Разлад и разрыв (Ефимов) - страница 13

Встречал он и скептическое отношение. Довлатов считал, что слава Соколова будет недолговечной. Безжалостный Вагрич Бахчанян придумал шутку: “Саша Соколов окончил Школу для дураков с золотой медалью”. Надо сказать, что и Бродский вскоре изменил свое отношение к прозе Соколова. В одном интервью 1991 года он рассказывает:

“Я отношусь к этому писателю чрезвычайно посредственно... Я до известной степени ответствен за его существование, потому что когда издательство, которое его напечатало, “Ардис” в Мичигане, только начинало существовать, в 1973 году, я приехал, выудил его рукопись из всего, что они тогда получали, и посоветовал издателю это напечатать, что и произошло... Первые страниц тридцать или сорок мне было просто приятно читать. Дальше это уже, в общем, ни в какие ворота. Так мне кажется. Это такая в высшей степени провинциальная отечественная идея современной прозы, и, разумеется, есть люди на которых это производит впечатление... Тот же самый результат и в “Между собакой и волком”, и в “Палисандрии”... Читать это в общем неохота. Я не люблю, когда автор навязывает себя”[15].

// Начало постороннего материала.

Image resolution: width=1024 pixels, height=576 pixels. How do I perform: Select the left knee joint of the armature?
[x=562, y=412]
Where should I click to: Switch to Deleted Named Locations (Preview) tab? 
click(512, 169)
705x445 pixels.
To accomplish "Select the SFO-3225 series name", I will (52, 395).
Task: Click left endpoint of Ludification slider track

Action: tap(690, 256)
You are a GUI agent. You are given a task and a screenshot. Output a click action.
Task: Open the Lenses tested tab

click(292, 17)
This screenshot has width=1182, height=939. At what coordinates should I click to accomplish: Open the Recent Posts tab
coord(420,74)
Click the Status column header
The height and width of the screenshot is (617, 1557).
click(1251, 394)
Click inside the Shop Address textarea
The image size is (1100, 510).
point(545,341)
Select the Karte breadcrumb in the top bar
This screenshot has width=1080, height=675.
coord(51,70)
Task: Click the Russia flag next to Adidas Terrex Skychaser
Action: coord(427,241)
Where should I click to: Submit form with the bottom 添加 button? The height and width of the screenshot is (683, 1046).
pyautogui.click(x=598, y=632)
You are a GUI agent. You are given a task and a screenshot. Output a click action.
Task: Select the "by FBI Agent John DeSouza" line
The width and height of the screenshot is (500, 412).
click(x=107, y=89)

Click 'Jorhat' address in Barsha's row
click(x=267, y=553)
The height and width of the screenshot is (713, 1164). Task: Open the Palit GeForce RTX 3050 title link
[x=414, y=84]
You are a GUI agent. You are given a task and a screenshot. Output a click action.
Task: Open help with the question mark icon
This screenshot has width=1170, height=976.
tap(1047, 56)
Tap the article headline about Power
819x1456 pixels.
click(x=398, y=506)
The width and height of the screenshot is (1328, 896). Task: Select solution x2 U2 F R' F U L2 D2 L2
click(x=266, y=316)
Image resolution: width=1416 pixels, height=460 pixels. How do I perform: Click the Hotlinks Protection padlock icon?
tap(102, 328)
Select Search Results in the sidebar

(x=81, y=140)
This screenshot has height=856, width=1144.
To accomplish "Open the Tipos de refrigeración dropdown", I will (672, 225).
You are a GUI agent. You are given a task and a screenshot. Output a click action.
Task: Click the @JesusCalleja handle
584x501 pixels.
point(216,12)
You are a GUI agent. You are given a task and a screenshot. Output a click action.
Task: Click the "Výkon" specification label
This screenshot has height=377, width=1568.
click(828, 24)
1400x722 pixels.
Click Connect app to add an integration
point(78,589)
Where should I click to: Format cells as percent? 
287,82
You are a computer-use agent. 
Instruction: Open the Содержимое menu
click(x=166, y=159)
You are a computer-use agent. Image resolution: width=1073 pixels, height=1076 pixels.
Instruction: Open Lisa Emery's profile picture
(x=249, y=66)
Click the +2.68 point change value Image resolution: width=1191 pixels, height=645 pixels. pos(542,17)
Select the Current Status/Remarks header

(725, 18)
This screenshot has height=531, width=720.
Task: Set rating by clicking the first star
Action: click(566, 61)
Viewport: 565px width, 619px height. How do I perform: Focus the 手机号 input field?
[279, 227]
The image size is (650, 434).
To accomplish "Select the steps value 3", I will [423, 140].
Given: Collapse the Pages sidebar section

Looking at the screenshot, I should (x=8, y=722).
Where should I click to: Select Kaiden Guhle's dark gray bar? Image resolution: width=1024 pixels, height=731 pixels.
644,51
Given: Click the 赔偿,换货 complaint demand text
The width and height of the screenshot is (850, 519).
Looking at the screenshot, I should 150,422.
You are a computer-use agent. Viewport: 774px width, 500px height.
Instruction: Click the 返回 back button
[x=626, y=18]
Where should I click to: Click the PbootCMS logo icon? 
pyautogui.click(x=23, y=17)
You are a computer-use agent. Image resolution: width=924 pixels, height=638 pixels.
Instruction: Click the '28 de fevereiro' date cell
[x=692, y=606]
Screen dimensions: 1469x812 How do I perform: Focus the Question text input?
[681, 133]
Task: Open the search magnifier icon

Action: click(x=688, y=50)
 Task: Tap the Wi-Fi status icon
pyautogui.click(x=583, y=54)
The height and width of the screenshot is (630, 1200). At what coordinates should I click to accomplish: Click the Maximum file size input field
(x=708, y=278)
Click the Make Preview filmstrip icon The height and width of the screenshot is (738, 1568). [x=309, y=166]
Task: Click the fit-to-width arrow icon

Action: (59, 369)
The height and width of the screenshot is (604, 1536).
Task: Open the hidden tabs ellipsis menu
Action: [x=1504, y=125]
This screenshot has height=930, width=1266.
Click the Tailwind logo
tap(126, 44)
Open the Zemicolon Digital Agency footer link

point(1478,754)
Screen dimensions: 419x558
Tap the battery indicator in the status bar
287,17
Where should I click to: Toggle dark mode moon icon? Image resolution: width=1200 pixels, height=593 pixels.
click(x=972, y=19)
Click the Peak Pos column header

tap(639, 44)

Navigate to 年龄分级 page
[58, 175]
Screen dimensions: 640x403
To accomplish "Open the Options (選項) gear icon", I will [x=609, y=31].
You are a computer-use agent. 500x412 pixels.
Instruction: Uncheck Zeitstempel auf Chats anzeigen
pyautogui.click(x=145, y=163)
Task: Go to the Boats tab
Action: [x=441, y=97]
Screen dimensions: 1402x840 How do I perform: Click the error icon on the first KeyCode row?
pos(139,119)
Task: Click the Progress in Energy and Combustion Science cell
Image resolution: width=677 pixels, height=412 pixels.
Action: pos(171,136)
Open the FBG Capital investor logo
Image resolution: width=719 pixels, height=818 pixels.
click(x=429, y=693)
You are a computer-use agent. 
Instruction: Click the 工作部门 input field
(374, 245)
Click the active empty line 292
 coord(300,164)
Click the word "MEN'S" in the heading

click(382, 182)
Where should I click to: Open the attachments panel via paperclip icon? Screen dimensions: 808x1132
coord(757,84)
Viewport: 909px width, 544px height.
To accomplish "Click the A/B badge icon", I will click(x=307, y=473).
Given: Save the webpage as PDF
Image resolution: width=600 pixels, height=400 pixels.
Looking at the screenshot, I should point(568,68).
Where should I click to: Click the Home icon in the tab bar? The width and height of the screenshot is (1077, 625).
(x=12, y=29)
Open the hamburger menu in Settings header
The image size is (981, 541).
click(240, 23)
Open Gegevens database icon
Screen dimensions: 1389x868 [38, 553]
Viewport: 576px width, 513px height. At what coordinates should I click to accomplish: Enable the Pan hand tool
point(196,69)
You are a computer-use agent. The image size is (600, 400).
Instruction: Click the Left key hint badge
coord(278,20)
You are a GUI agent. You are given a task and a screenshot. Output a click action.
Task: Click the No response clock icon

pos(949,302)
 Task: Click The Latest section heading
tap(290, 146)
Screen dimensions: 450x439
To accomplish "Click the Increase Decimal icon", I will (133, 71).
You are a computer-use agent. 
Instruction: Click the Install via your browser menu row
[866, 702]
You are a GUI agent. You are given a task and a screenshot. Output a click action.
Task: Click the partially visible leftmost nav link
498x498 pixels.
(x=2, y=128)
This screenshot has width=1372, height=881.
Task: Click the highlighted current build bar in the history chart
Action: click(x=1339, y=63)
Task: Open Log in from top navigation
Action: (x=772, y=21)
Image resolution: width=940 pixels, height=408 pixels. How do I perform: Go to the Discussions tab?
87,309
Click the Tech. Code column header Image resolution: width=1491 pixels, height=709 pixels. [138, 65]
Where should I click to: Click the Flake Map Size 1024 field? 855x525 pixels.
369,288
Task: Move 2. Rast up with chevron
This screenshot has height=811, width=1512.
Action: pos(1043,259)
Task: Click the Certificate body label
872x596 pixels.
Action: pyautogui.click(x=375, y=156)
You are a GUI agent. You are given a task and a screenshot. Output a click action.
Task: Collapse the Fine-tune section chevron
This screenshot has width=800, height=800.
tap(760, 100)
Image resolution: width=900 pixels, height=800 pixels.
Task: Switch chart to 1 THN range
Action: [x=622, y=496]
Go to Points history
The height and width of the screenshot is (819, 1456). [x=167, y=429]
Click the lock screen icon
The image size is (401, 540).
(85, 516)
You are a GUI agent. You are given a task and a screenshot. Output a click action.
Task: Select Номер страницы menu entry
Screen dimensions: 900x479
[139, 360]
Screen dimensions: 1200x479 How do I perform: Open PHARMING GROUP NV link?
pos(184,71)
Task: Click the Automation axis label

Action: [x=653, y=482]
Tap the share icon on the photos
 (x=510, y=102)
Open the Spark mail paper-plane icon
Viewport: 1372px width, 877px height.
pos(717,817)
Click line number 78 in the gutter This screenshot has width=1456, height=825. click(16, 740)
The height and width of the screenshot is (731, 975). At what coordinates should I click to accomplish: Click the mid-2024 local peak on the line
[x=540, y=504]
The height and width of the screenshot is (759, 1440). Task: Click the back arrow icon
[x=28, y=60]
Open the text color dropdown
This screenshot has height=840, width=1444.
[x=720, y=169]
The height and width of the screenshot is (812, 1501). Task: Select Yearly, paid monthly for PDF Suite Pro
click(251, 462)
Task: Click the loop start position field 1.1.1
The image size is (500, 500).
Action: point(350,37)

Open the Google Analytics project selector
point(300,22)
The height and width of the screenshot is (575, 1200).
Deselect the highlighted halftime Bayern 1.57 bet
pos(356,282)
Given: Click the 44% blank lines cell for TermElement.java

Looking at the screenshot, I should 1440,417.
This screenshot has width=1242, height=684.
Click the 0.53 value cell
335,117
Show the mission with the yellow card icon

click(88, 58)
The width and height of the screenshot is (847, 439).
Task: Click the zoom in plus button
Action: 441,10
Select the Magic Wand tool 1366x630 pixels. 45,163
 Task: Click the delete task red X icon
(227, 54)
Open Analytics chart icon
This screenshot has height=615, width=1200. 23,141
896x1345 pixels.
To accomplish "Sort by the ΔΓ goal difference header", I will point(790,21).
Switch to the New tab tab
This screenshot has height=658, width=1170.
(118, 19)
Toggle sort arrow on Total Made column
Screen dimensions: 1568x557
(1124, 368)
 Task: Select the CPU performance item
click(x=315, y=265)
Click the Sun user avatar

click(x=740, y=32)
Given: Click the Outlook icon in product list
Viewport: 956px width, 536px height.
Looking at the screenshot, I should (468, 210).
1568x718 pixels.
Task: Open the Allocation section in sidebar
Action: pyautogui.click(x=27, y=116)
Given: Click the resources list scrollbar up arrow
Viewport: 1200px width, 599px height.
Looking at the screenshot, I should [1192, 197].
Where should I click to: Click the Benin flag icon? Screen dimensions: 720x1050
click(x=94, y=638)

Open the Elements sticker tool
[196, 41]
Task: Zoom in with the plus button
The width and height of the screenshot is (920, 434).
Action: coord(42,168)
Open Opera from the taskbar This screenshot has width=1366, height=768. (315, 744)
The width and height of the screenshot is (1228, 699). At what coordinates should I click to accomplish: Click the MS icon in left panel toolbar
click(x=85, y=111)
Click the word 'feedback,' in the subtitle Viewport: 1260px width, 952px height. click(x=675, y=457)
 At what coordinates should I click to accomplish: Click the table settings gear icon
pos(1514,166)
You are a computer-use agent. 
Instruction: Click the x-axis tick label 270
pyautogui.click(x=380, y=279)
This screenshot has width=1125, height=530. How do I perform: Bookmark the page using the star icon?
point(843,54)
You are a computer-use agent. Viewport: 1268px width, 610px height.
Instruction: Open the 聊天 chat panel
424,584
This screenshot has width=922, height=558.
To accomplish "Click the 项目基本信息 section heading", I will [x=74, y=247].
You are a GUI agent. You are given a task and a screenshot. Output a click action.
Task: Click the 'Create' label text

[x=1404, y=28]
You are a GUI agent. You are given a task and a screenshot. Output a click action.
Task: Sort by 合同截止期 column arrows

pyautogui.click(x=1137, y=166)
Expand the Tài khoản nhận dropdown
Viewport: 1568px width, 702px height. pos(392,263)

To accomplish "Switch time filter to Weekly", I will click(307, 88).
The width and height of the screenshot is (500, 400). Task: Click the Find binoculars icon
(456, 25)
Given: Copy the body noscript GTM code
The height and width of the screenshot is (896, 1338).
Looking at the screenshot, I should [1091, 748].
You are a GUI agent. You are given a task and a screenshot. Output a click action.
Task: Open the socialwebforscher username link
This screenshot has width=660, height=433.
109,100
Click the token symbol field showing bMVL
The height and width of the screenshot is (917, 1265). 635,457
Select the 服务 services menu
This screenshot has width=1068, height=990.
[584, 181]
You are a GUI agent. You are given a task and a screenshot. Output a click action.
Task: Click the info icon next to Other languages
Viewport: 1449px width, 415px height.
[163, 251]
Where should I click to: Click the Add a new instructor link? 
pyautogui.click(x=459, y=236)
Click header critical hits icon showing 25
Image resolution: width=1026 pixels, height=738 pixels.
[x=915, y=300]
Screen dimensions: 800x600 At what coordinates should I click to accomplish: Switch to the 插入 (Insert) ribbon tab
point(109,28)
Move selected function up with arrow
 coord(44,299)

Да и сам Проффер, кладя рукопись мне на стол, сознался, что не понял в ней ничего. Однако добавил, что отвергнуть новую книгу любимого писателя – об этом не может быть и речи.

Чем дальше я вчитывался в этот текст, тем больше я впадал в тоску и растерянность. Сказать: “Вы знаете, это для меня эстетически неприемлемо” — было бы смешно, недопустимо, звучало бы просто наглостью. Тем более людям, которым я стольким обязан, которые так помогли мне и моей семье. Ты служащий, тебе платят деньги — вот и выполняй работу, которая тебе поручена.

Я мучился ужасно. Две недели ходил больной. Марина в те недели еще не овладела новым композером, не могла сделать работу за меня. Не то чтобы я ставил владельцев в безвыходную ситуацию. Часть русского набора все равно отдавалась другой фирме, так что речь шла в конечном итоге о перераспределении работы. Но я понимал, что о таком не просят. Однако снова и снова всплывала горькая мысль: вот я уехал на пятом десятке из своей страны, где говорят, пишут и читают на моем родном языке, уехал только для того, чтобы не участвовать в том, что мне глубоко чуждо. И оказался в ситуации, когда я своими руками должен принимать участие в том, что для меня эстетически мучительно.

В конце концов я упал Профферам в ноги. Просил поручить набор другой фирме. Обещал искупить свою вину какими-нибудь сверхурочными трудами. Они помрачнели, как и следовало ожидать. Тут все сходилось: и то, что он себе такое позволяет, и то, что он смеет отвергать нашего любимого писателя и друга. Этому объяснения нет, прощения нет! Думаю, это был переломный момент, после которого отношение Карла ко мне резко изменилось.